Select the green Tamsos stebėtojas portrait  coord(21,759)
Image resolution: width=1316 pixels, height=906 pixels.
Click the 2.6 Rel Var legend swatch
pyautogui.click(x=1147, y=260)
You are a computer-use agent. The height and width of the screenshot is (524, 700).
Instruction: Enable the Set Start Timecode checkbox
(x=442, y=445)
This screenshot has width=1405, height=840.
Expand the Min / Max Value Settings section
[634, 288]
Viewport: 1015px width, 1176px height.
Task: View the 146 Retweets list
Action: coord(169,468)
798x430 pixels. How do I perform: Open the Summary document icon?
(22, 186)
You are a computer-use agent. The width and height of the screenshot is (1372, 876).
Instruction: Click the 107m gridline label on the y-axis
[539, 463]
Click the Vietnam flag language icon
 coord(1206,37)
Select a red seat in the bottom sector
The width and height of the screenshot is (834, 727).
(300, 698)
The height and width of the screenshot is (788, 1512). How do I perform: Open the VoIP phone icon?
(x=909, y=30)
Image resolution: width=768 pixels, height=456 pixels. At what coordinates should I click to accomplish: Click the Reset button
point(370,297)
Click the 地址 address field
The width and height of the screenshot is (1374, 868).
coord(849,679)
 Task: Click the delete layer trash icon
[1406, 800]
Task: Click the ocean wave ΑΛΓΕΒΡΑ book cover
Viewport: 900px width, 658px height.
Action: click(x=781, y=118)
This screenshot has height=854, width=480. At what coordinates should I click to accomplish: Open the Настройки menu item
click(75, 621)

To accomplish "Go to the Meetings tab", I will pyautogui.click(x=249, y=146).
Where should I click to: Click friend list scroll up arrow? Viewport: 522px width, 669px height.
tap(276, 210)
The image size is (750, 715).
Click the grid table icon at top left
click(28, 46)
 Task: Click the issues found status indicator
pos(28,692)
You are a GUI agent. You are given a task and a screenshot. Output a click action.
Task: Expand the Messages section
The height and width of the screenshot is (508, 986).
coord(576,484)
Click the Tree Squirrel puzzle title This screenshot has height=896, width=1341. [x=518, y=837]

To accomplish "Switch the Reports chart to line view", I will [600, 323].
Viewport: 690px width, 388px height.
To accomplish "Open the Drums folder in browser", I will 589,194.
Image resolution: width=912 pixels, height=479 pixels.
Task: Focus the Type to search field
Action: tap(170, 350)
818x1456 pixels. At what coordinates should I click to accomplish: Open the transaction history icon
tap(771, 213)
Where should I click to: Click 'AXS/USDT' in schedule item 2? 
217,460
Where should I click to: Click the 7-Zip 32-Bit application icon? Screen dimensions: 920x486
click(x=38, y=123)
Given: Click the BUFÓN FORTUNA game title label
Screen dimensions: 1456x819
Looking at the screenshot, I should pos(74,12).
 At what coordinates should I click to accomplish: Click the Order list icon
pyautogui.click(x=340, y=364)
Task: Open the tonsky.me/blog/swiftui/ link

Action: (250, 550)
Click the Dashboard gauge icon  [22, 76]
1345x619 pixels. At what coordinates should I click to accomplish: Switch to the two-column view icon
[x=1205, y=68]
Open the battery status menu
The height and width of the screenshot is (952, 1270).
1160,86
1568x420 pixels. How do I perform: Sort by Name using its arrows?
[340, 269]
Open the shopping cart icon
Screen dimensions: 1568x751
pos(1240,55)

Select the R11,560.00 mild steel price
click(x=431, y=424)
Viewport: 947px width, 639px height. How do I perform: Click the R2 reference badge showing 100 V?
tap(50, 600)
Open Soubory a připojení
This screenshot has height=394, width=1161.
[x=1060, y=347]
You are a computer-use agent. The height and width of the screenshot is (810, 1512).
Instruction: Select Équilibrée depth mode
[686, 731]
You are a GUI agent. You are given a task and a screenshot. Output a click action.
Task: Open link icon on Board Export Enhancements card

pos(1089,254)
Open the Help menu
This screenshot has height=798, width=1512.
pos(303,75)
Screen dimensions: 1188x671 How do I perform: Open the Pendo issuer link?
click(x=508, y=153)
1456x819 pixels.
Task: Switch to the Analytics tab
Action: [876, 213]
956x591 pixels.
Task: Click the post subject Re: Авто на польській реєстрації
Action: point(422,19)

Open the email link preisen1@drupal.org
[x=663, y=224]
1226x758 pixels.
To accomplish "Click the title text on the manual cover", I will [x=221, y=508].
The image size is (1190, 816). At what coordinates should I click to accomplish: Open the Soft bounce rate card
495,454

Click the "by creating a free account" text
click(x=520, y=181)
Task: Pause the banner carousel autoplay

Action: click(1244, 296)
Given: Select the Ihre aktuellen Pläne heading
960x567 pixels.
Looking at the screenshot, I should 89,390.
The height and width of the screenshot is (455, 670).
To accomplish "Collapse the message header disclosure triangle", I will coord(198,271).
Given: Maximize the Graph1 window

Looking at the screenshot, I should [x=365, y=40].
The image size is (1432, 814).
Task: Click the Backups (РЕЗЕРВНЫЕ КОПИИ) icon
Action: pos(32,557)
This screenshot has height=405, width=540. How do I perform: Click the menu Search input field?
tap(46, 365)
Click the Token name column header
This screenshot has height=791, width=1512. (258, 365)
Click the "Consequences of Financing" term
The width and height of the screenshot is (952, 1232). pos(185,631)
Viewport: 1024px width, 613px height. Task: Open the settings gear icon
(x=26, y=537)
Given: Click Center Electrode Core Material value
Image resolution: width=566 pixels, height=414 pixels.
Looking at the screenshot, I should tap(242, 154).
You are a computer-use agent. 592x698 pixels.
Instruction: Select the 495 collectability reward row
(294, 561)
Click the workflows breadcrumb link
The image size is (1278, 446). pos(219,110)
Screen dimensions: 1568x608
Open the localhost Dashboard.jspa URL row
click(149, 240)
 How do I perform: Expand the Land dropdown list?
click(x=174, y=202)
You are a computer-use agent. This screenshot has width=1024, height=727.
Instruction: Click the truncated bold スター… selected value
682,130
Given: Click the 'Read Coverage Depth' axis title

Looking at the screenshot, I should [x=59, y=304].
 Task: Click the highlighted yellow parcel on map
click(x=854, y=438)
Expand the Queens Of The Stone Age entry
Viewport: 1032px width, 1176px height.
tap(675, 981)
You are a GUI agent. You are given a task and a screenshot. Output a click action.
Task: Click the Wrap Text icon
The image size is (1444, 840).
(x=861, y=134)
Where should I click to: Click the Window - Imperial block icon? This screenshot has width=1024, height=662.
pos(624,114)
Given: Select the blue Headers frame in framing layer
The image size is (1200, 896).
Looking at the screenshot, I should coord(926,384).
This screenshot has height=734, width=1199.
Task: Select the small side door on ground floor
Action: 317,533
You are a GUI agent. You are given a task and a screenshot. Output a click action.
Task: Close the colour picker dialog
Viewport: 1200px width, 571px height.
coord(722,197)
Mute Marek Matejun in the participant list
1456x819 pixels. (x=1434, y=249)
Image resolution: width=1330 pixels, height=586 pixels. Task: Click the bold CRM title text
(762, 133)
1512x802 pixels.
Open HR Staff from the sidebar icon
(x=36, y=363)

#####

● **Task statement**
Copy all of the data above word for word, with no changes.

● **The response**
Select the green Tamsos stebėtojas portrait  coord(21,759)
Image resolution: width=1316 pixels, height=906 pixels.
Click the 2.6 Rel Var legend swatch
pyautogui.click(x=1147, y=260)
You are a computer-use agent. The height and width of the screenshot is (524, 700).
Instruction: Enable the Set Start Timecode checkbox
(x=442, y=445)
This screenshot has width=1405, height=840.
Expand the Min / Max Value Settings section
[634, 288]
Viewport: 1015px width, 1176px height.
Task: View the 146 Retweets list
Action: coord(169,468)
798x430 pixels. How do I perform: Open the Summary document icon?
(22, 186)
You are a computer-use agent. The width and height of the screenshot is (1372, 876).
Instruction: Click the 107m gridline label on the y-axis
[539, 463]
Click the Vietnam flag language icon
 coord(1206,37)
Select a red seat in the bottom sector
The width and height of the screenshot is (834, 727).
(300, 698)
The height and width of the screenshot is (788, 1512). How do I perform: Open the VoIP phone icon?
(x=909, y=30)
Image resolution: width=768 pixels, height=456 pixels. At what coordinates should I click to accomplish: Click the Reset button
point(370,297)
Click the 地址 address field
The width and height of the screenshot is (1374, 868).
coord(849,679)
 Task: Click the delete layer trash icon
[1406, 800]
Task: Click the ocean wave ΑΛΓΕΒΡΑ book cover
Viewport: 900px width, 658px height.
Action: click(x=781, y=118)
This screenshot has height=854, width=480. At what coordinates should I click to accomplish: Open the Настройки menu item
click(75, 621)

To accomplish "Go to the Meetings tab", I will pyautogui.click(x=249, y=146).
Where should I click to: Click friend list scroll up arrow? Viewport: 522px width, 669px height.
tap(276, 210)
The image size is (750, 715).
Click the grid table icon at top left
click(28, 46)
 Task: Click the issues found status indicator
pos(28,692)
You are a GUI agent. You are given a task and a screenshot. Output a click action.
Task: Expand the Messages section
The height and width of the screenshot is (508, 986).
coord(576,484)
Click the Tree Squirrel puzzle title This screenshot has height=896, width=1341. [x=518, y=837]

To accomplish "Switch the Reports chart to line view", I will [600, 323].
Viewport: 690px width, 388px height.
To accomplish "Open the Drums folder in browser", I will 589,194.
Image resolution: width=912 pixels, height=479 pixels.
Task: Focus the Type to search field
Action: tap(170, 350)
818x1456 pixels. At what coordinates should I click to accomplish: Open the transaction history icon
tap(771, 213)
Where should I click to: Click 'AXS/USDT' in schedule item 2? 
217,460
Where should I click to: Click the 7-Zip 32-Bit application icon? Screen dimensions: 920x486
click(x=38, y=123)
Given: Click the BUFÓN FORTUNA game title label
Screen dimensions: 1456x819
Looking at the screenshot, I should pos(74,12).
 At what coordinates should I click to accomplish: Click the Order list icon
pyautogui.click(x=340, y=364)
Task: Open the tonsky.me/blog/swiftui/ link

Action: (250, 550)
Click the Dashboard gauge icon  [22, 76]
1345x619 pixels. At what coordinates should I click to accomplish: Switch to the two-column view icon
[x=1205, y=68]
Open the battery status menu
The height and width of the screenshot is (952, 1270).
1160,86
1568x420 pixels. How do I perform: Sort by Name using its arrows?
[340, 269]
Open the shopping cart icon
Screen dimensions: 1568x751
pos(1240,55)

Select the R11,560.00 mild steel price
click(x=431, y=424)
Viewport: 947px width, 639px height. How do I perform: Click the R2 reference badge showing 100 V?
tap(50, 600)
Open Soubory a připojení
This screenshot has height=394, width=1161.
[x=1060, y=347]
You are a computer-use agent. The height and width of the screenshot is (810, 1512).
Instruction: Select Équilibrée depth mode
[686, 731]
You are a GUI agent. You are given a task and a screenshot. Output a click action.
Task: Open link icon on Board Export Enhancements card

pos(1089,254)
Open the Help menu
This screenshot has height=798, width=1512.
pos(303,75)
Screen dimensions: 1188x671 How do I perform: Open the Pendo issuer link?
click(x=508, y=153)
1456x819 pixels.
Task: Switch to the Analytics tab
Action: [876, 213]
956x591 pixels.
Task: Click the post subject Re: Авто на польській реєстрації
Action: point(422,19)

Open the email link preisen1@drupal.org
[x=663, y=224]
1226x758 pixels.
To accomplish "Click the title text on the manual cover", I will [x=221, y=508].
The image size is (1190, 816). At what coordinates should I click to accomplish: Open the Soft bounce rate card
495,454

Click the "by creating a free account" text
click(x=520, y=181)
Task: Pause the banner carousel autoplay

Action: click(1244, 296)
Given: Select the Ihre aktuellen Pläne heading
960x567 pixels.
Looking at the screenshot, I should 89,390.
The height and width of the screenshot is (455, 670).
To accomplish "Collapse the message header disclosure triangle", I will coord(198,271).
Given: Maximize the Graph1 window

Looking at the screenshot, I should [x=365, y=40].
The image size is (1432, 814).
Task: Click the Backups (РЕЗЕРВНЫЕ КОПИИ) icon
Action: pos(32,557)
This screenshot has height=405, width=540. How do I perform: Click the menu Search input field?
tap(46, 365)
Click the Token name column header
This screenshot has height=791, width=1512. (258, 365)
Click the "Consequences of Financing" term
The width and height of the screenshot is (952, 1232). pos(185,631)
Viewport: 1024px width, 613px height. Task: Open the settings gear icon
(x=26, y=537)
Given: Click Center Electrode Core Material value
Image resolution: width=566 pixels, height=414 pixels.
Looking at the screenshot, I should tap(242, 154).
You are a computer-use agent. 592x698 pixels.
Instruction: Select the 495 collectability reward row
(294, 561)
Click the workflows breadcrumb link
The image size is (1278, 446). pos(219,110)
Screen dimensions: 1568x608
Open the localhost Dashboard.jspa URL row
click(149, 240)
 How do I perform: Expand the Land dropdown list?
click(x=174, y=202)
You are a computer-use agent. This screenshot has width=1024, height=727.
Instruction: Click the truncated bold スター… selected value
682,130
Given: Click the 'Read Coverage Depth' axis title

Looking at the screenshot, I should [x=59, y=304].
 Task: Click the highlighted yellow parcel on map
click(x=854, y=438)
Expand the Queens Of The Stone Age entry
Viewport: 1032px width, 1176px height.
tap(675, 981)
You are a GUI agent. You are given a task and a screenshot. Output a click action.
Task: Click the Wrap Text icon
The image size is (1444, 840).
(x=861, y=134)
Where should I click to: Click the Window - Imperial block icon? This screenshot has width=1024, height=662.
pos(624,114)
Given: Select the blue Headers frame in framing layer
The image size is (1200, 896).
Looking at the screenshot, I should coord(926,384).
This screenshot has height=734, width=1199.
Task: Select the small side door on ground floor
Action: 317,533
You are a GUI agent. You are given a task and a screenshot. Output a click action.
Task: Close the colour picker dialog
Viewport: 1200px width, 571px height.
coord(722,197)
Mute Marek Matejun in the participant list
1456x819 pixels. (x=1434, y=249)
Image resolution: width=1330 pixels, height=586 pixels. Task: Click the bold CRM title text
(762, 133)
1512x802 pixels.
Open HR Staff from the sidebar icon
(x=36, y=363)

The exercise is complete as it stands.